Start of SOURCE DATA

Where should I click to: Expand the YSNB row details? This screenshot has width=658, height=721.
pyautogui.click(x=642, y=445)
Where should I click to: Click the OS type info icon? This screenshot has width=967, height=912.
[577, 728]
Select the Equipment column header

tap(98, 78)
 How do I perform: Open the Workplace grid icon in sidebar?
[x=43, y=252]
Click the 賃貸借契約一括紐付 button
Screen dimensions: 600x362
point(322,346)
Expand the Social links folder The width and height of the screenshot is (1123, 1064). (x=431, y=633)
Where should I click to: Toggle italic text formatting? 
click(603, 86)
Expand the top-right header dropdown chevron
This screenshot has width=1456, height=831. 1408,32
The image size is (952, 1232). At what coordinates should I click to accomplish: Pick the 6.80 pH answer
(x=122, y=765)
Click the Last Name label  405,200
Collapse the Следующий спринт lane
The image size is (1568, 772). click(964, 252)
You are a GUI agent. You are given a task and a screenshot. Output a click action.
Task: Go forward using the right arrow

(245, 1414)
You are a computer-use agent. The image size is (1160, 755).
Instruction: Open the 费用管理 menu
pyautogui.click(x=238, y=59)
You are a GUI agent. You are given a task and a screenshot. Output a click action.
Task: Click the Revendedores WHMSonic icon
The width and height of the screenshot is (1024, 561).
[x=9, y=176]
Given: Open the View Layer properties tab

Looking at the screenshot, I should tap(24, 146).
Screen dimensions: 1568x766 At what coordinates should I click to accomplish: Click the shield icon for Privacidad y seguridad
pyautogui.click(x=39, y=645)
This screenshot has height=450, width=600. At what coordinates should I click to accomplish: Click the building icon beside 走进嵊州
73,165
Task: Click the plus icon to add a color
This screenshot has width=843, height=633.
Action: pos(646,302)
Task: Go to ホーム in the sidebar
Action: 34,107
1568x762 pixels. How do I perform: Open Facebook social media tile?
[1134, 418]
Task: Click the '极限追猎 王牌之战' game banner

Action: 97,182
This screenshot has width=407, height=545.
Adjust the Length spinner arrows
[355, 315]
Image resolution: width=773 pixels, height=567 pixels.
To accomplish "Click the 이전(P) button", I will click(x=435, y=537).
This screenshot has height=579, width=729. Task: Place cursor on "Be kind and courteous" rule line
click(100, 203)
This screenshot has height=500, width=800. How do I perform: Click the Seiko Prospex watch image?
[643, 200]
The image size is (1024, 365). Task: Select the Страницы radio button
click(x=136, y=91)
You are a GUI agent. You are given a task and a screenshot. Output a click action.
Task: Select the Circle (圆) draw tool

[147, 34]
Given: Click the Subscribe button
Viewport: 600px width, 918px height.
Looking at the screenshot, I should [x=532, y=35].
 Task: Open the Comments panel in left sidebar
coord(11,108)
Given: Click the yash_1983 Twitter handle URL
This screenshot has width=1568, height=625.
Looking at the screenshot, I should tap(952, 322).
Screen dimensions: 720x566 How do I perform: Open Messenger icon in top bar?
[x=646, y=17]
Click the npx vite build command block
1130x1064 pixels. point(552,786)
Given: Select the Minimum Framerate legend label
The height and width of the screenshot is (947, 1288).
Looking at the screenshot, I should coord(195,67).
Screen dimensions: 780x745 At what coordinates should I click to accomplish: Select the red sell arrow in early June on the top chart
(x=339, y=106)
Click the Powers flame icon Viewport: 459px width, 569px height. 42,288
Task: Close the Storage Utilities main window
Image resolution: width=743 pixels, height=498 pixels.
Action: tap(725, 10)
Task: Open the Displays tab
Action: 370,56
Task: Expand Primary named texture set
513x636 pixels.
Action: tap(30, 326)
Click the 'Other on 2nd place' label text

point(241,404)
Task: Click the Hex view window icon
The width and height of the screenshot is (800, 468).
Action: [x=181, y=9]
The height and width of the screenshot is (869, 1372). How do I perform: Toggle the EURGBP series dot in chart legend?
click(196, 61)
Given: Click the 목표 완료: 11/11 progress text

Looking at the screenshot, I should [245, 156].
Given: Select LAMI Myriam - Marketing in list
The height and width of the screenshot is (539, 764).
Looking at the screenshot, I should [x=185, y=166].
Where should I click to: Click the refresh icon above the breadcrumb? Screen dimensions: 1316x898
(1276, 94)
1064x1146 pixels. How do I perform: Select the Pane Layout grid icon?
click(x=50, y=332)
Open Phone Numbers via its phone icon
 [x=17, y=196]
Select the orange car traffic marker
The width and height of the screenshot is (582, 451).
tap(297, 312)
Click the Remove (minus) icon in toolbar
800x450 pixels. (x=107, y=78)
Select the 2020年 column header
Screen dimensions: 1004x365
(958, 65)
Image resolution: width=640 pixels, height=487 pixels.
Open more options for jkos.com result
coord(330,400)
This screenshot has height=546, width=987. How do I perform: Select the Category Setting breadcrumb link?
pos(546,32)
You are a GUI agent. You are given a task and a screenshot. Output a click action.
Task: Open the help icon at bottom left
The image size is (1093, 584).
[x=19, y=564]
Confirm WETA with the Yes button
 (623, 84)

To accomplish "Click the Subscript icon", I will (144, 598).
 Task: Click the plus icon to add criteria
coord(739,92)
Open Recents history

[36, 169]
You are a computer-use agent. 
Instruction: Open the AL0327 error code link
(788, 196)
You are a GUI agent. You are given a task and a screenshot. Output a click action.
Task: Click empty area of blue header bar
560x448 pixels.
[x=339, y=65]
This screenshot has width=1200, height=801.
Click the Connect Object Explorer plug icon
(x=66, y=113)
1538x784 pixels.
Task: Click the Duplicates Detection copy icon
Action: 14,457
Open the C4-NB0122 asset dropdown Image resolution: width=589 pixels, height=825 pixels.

End of SOURCE DATA

WHAT TO WORK ON: The data above must be restated word for word.

TASK RESPONSE:
Where should I click to: Expand the YSNB row details? This screenshot has width=658, height=721.
pyautogui.click(x=642, y=445)
Where should I click to: Click the OS type info icon? This screenshot has width=967, height=912.
[577, 728]
Select the Equipment column header

tap(98, 78)
 How do I perform: Open the Workplace grid icon in sidebar?
[x=43, y=252]
Click the 賃貸借契約一括紐付 button
Screen dimensions: 600x362
point(322,346)
Expand the Social links folder The width and height of the screenshot is (1123, 1064). (x=431, y=633)
Where should I click to: Toggle italic text formatting? 
click(603, 86)
Expand the top-right header dropdown chevron
This screenshot has width=1456, height=831. 1408,32
The image size is (952, 1232). At what coordinates should I click to accomplish: Pick the 6.80 pH answer
(x=122, y=765)
Click the Last Name label  405,200
Collapse the Следующий спринт lane
The image size is (1568, 772). click(964, 252)
You are a GUI agent. You are given a task and a screenshot. Output a click action.
Task: Go forward using the right arrow

(245, 1414)
You are a computer-use agent. The image size is (1160, 755).
Instruction: Open the 费用管理 menu
pyautogui.click(x=238, y=59)
You are a GUI agent. You are given a task and a screenshot. Output a click action.
Task: Click the Revendedores WHMSonic icon
The width and height of the screenshot is (1024, 561).
[x=9, y=176]
Given: Open the View Layer properties tab

Looking at the screenshot, I should tap(24, 146).
Screen dimensions: 1568x766 At what coordinates should I click to accomplish: Click the shield icon for Privacidad y seguridad
pyautogui.click(x=39, y=645)
This screenshot has height=450, width=600. At what coordinates should I click to accomplish: Click the building icon beside 走进嵊州
73,165
Task: Click the plus icon to add a color
This screenshot has width=843, height=633.
Action: pos(646,302)
Task: Go to ホーム in the sidebar
Action: 34,107
1568x762 pixels. How do I perform: Open Facebook social media tile?
[1134, 418]
Task: Click the '极限追猎 王牌之战' game banner

Action: 97,182
This screenshot has width=407, height=545.
Adjust the Length spinner arrows
[355, 315]
Image resolution: width=773 pixels, height=567 pixels.
To accomplish "Click the 이전(P) button", I will click(x=435, y=537).
This screenshot has height=579, width=729. Task: Place cursor on "Be kind and courteous" rule line
click(100, 203)
This screenshot has height=500, width=800. How do I perform: Click the Seiko Prospex watch image?
[643, 200]
The image size is (1024, 365). Task: Select the Страницы radio button
click(x=136, y=91)
You are a GUI agent. You are given a task and a screenshot. Output a click action.
Task: Select the Circle (圆) draw tool

[147, 34]
Given: Click the Subscribe button
Viewport: 600px width, 918px height.
Looking at the screenshot, I should [x=532, y=35].
 Task: Open the Comments panel in left sidebar
coord(11,108)
Given: Click the yash_1983 Twitter handle URL
This screenshot has width=1568, height=625.
Looking at the screenshot, I should tap(952, 322).
Screen dimensions: 720x566 How do I perform: Open Messenger icon in top bar?
[x=646, y=17]
Click the npx vite build command block
1130x1064 pixels. point(552,786)
Given: Select the Minimum Framerate legend label
The height and width of the screenshot is (947, 1288).
Looking at the screenshot, I should coord(195,67).
Screen dimensions: 780x745 At what coordinates should I click to accomplish: Select the red sell arrow in early June on the top chart
(x=339, y=106)
Click the Powers flame icon Viewport: 459px width, 569px height. 42,288
Task: Close the Storage Utilities main window
Image resolution: width=743 pixels, height=498 pixels.
Action: tap(725, 10)
Task: Open the Displays tab
Action: 370,56
Task: Expand Primary named texture set
513x636 pixels.
Action: tap(30, 326)
Click the 'Other on 2nd place' label text

point(241,404)
Task: Click the Hex view window icon
The width and height of the screenshot is (800, 468).
Action: [x=181, y=9]
The height and width of the screenshot is (869, 1372). How do I perform: Toggle the EURGBP series dot in chart legend?
click(196, 61)
Given: Click the 목표 완료: 11/11 progress text

Looking at the screenshot, I should [245, 156].
Given: Select LAMI Myriam - Marketing in list
The height and width of the screenshot is (539, 764).
Looking at the screenshot, I should [x=185, y=166].
Where should I click to: Click the refresh icon above the breadcrumb? Screen dimensions: 1316x898
(1276, 94)
1064x1146 pixels. How do I perform: Select the Pane Layout grid icon?
click(x=50, y=332)
Open Phone Numbers via its phone icon
 [x=17, y=196]
Select the orange car traffic marker
The width and height of the screenshot is (582, 451).
tap(297, 312)
Click the Remove (minus) icon in toolbar
800x450 pixels. (x=107, y=78)
Select the 2020年 column header
Screen dimensions: 1004x365
(958, 65)
Image resolution: width=640 pixels, height=487 pixels.
Open more options for jkos.com result
coord(330,400)
This screenshot has height=546, width=987. How do I perform: Select the Category Setting breadcrumb link?
pos(546,32)
You are a GUI agent. You are given a task and a screenshot. Output a click action.
Task: Open the help icon at bottom left
The image size is (1093, 584).
[x=19, y=564]
Confirm WETA with the Yes button
 (623, 84)

To accomplish "Click the Subscript icon", I will (144, 598).
 Task: Click the plus icon to add criteria
coord(739,92)
Open Recents history

[36, 169]
You are a computer-use agent. 
Instruction: Open the AL0327 error code link
(788, 196)
You are a GUI agent. You are given a task and a screenshot. Output a click action.
Task: Click empty area of blue header bar
560x448 pixels.
[x=339, y=65]
This screenshot has width=1200, height=801.
Click the Connect Object Explorer plug icon
(x=66, y=113)
1538x784 pixels.
Task: Click the Duplicates Detection copy icon
Action: 14,457
Open the C4-NB0122 asset dropdown Image resolution: width=589 pixels, height=825 pixels.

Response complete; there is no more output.